Hundreds of thousands of people who have been displaced are in dire need of food, shelter, clean drinking water, toilets and medicines.

Many have been sleeping in the open by the side of elevated highways. "I have been in flood-affected areas for the past two days. The situation for families is beyond bleak, and the stories I heard paint a desperate picture," said Abdullah Fadil, UNICEF Representative in Pakistan.

"All of us on the ground see malnourished children battling diarrhoea and malaria, dengue fever, and many with painful skin conditions," he said in a statement.

He said a lot of the mothers were anaemic and malnourished themselves, and with very low-weight babies that are exhausted or ill and unable to breastfeed. Millions of families are now living with little more than rags to protect themselves from the scorching sun as temperatures in some areas pass 40 degrees Celsius, Fadil said.

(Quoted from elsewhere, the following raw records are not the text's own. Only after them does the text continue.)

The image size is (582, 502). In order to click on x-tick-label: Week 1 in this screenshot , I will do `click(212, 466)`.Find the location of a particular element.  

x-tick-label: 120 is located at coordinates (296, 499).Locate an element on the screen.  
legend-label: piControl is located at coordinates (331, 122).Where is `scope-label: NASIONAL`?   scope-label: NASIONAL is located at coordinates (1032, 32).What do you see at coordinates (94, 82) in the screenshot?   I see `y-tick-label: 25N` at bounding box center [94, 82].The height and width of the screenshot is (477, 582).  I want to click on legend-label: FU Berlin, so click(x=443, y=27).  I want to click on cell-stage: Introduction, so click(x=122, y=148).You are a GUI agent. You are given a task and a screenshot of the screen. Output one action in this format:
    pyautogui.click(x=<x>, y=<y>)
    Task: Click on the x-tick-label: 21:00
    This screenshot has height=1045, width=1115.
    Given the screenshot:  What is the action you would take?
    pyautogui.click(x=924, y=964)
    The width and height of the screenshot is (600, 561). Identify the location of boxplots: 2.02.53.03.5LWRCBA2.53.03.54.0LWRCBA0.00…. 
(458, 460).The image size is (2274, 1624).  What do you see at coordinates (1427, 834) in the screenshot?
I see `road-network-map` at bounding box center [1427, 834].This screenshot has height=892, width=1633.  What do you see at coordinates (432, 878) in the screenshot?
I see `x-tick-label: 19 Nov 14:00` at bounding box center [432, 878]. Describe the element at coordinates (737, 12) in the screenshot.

The torrential monsoon, which submerged huge swathes of Pakistan, was a one in a hundred-year event likely made more intense by climate change, scientists said on Thursday.

The country received 391 mm (15.4 inches) of rain, or some 190% more than the 30-year average through July and August, a monsoon spell that started early and stretched beyond the usual timeline.

Rainfall in the southern province of Sindh shot up to 466% of the average.